▸ **WHAT YOU SHOULD DO**
The records that follow are to be transcribed word for word.

▸ **MATERIAL SUPPLIED**
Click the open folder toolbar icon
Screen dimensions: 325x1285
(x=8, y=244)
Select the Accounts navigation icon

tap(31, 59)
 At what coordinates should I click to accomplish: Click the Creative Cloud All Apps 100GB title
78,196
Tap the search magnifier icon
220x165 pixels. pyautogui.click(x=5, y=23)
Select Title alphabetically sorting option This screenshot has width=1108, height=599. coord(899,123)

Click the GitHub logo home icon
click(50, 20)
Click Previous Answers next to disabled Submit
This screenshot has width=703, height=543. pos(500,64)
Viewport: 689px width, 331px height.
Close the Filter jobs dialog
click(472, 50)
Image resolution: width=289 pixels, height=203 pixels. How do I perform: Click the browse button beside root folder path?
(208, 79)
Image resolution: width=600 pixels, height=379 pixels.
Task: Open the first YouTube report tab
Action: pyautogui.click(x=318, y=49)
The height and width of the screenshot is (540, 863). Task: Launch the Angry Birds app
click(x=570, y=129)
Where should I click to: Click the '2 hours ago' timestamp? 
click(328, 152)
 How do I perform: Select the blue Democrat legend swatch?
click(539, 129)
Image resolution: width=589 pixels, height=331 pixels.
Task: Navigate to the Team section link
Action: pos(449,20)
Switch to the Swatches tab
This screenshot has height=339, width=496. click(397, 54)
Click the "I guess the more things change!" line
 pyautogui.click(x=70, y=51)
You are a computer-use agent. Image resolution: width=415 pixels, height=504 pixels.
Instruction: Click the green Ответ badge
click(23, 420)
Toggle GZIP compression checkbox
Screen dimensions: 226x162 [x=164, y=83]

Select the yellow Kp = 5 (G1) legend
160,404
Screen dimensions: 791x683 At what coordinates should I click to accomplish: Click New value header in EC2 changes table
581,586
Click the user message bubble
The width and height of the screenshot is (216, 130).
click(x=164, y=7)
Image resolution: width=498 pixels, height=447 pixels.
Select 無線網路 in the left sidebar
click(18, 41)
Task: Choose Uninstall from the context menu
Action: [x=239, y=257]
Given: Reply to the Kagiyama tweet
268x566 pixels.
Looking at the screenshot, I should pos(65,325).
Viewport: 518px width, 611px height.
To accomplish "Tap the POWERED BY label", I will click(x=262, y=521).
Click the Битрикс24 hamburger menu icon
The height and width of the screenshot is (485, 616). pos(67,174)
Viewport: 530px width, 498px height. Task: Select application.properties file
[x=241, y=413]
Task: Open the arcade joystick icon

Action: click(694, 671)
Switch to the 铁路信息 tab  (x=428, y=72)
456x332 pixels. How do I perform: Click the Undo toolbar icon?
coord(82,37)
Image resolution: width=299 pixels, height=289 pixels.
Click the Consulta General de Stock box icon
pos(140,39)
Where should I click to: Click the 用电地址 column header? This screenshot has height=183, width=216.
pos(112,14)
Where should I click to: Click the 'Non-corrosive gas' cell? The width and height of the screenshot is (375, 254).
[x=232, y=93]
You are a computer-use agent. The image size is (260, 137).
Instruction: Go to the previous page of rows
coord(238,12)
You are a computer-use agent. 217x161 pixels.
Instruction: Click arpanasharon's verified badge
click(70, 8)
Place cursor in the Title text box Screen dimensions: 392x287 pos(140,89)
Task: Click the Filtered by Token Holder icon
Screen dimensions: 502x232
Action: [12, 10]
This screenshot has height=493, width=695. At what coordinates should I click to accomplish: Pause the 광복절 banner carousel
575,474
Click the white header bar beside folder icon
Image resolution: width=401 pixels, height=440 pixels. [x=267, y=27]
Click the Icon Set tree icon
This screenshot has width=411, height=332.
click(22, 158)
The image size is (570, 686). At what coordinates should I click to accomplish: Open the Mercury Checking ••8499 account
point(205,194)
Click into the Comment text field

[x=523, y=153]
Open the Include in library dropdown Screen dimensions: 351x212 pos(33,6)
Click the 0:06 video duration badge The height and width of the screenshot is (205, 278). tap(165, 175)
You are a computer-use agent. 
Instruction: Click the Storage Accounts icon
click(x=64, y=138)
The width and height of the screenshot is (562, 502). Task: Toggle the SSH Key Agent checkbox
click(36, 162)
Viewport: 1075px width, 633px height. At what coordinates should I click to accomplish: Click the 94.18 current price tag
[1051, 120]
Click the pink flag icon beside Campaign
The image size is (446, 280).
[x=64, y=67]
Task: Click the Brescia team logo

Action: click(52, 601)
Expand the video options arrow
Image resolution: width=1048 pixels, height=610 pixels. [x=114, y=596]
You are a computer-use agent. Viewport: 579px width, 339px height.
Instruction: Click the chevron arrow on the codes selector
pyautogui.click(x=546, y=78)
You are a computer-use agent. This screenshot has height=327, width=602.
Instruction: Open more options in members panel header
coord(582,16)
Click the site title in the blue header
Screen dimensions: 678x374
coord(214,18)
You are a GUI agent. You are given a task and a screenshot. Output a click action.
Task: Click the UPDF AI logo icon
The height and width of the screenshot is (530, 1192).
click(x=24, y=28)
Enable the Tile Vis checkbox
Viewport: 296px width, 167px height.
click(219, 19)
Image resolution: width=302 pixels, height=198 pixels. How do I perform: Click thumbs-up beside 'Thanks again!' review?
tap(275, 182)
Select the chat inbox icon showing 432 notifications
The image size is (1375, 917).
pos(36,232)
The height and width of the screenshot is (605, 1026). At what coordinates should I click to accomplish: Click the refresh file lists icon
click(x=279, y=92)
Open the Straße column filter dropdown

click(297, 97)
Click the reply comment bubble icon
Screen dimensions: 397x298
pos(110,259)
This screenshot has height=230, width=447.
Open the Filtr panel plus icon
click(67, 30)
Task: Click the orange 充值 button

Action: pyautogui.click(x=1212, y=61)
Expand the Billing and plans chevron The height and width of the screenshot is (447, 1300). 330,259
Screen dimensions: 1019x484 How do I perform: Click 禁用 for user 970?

▸ **RESULT FOR THIS TASK**
Click the open folder toolbar icon
Screen dimensions: 325x1285
(x=8, y=244)
Select the Accounts navigation icon

tap(31, 59)
 At what coordinates should I click to accomplish: Click the Creative Cloud All Apps 100GB title
78,196
Tap the search magnifier icon
220x165 pixels. pyautogui.click(x=5, y=23)
Select Title alphabetically sorting option This screenshot has width=1108, height=599. coord(899,123)

Click the GitHub logo home icon
click(50, 20)
Click Previous Answers next to disabled Submit
This screenshot has width=703, height=543. pos(500,64)
Viewport: 689px width, 331px height.
Close the Filter jobs dialog
click(472, 50)
Image resolution: width=289 pixels, height=203 pixels. How do I perform: Click the browse button beside root folder path?
(208, 79)
Image resolution: width=600 pixels, height=379 pixels.
Task: Open the first YouTube report tab
Action: pyautogui.click(x=318, y=49)
The height and width of the screenshot is (540, 863). Task: Launch the Angry Birds app
click(x=570, y=129)
Where should I click to: Click the '2 hours ago' timestamp? 
click(328, 152)
 How do I perform: Select the blue Democrat legend swatch?
click(539, 129)
Image resolution: width=589 pixels, height=331 pixels.
Task: Navigate to the Team section link
Action: pos(449,20)
Switch to the Swatches tab
This screenshot has height=339, width=496. click(397, 54)
Click the "I guess the more things change!" line
 pyautogui.click(x=70, y=51)
You are a computer-use agent. Image resolution: width=415 pixels, height=504 pixels.
Instruction: Click the green Ответ badge
click(23, 420)
Toggle GZIP compression checkbox
Screen dimensions: 226x162 [x=164, y=83]

Select the yellow Kp = 5 (G1) legend
160,404
Screen dimensions: 791x683 At what coordinates should I click to accomplish: Click New value header in EC2 changes table
581,586
Click the user message bubble
The width and height of the screenshot is (216, 130).
click(x=164, y=7)
Image resolution: width=498 pixels, height=447 pixels.
Select 無線網路 in the left sidebar
click(18, 41)
Task: Choose Uninstall from the context menu
Action: [x=239, y=257]
Given: Reply to the Kagiyama tweet
268x566 pixels.
Looking at the screenshot, I should pos(65,325).
Viewport: 518px width, 611px height.
To accomplish "Tap the POWERED BY label", I will click(x=262, y=521).
Click the Битрикс24 hamburger menu icon
The height and width of the screenshot is (485, 616). pos(67,174)
Viewport: 530px width, 498px height. Task: Select application.properties file
[x=241, y=413]
Task: Open the arcade joystick icon

Action: click(694, 671)
Switch to the 铁路信息 tab  (x=428, y=72)
456x332 pixels. How do I perform: Click the Undo toolbar icon?
coord(82,37)
Image resolution: width=299 pixels, height=289 pixels.
Click the Consulta General de Stock box icon
pos(140,39)
Where should I click to: Click the 用电地址 column header? This screenshot has height=183, width=216.
pos(112,14)
Where should I click to: Click the 'Non-corrosive gas' cell? The width and height of the screenshot is (375, 254).
[x=232, y=93]
You are a computer-use agent. The image size is (260, 137).
Instruction: Go to the previous page of rows
coord(238,12)
You are a computer-use agent. 217x161 pixels.
Instruction: Click arpanasharon's verified badge
click(70, 8)
Place cursor in the Title text box Screen dimensions: 392x287 pos(140,89)
Task: Click the Filtered by Token Holder icon
Screen dimensions: 502x232
Action: [12, 10]
This screenshot has height=493, width=695. At what coordinates should I click to accomplish: Pause the 광복절 banner carousel
575,474
Click the white header bar beside folder icon
Image resolution: width=401 pixels, height=440 pixels. [x=267, y=27]
Click the Icon Set tree icon
This screenshot has width=411, height=332.
click(22, 158)
The image size is (570, 686). At what coordinates should I click to accomplish: Open the Mercury Checking ••8499 account
point(205,194)
Click into the Comment text field

[x=523, y=153]
Open the Include in library dropdown Screen dimensions: 351x212 pos(33,6)
Click the 0:06 video duration badge The height and width of the screenshot is (205, 278). tap(165, 175)
You are a computer-use agent. 
Instruction: Click the Storage Accounts icon
click(x=64, y=138)
The width and height of the screenshot is (562, 502). Task: Toggle the SSH Key Agent checkbox
click(36, 162)
Viewport: 1075px width, 633px height. At what coordinates should I click to accomplish: Click the 94.18 current price tag
[1051, 120]
Click the pink flag icon beside Campaign
The image size is (446, 280).
[x=64, y=67]
Task: Click the Brescia team logo

Action: click(52, 601)
Expand the video options arrow
Image resolution: width=1048 pixels, height=610 pixels. [x=114, y=596]
You are a computer-use agent. Viewport: 579px width, 339px height.
Instruction: Click the chevron arrow on the codes selector
pyautogui.click(x=546, y=78)
You are a computer-use agent. This screenshot has height=327, width=602.
Instruction: Open more options in members panel header
coord(582,16)
Click the site title in the blue header
Screen dimensions: 678x374
coord(214,18)
You are a GUI agent. You are given a task and a screenshot. Output a click action.
Task: Click the UPDF AI logo icon
The height and width of the screenshot is (530, 1192).
click(x=24, y=28)
Enable the Tile Vis checkbox
Viewport: 296px width, 167px height.
click(219, 19)
Image resolution: width=302 pixels, height=198 pixels. How do I perform: Click thumbs-up beside 'Thanks again!' review?
tap(275, 182)
Select the chat inbox icon showing 432 notifications
The image size is (1375, 917).
pos(36,232)
The height and width of the screenshot is (605, 1026). At what coordinates should I click to accomplish: Click the refresh file lists icon
click(x=279, y=92)
Open the Straße column filter dropdown

click(297, 97)
Click the reply comment bubble icon
Screen dimensions: 397x298
pos(110,259)
This screenshot has height=230, width=447.
Open the Filtr panel plus icon
click(67, 30)
Task: Click the orange 充值 button

Action: pyautogui.click(x=1212, y=61)
Expand the Billing and plans chevron The height and width of the screenshot is (447, 1300). 330,259
Screen dimensions: 1019x484 How do I perform: Click 禁用 for user 970?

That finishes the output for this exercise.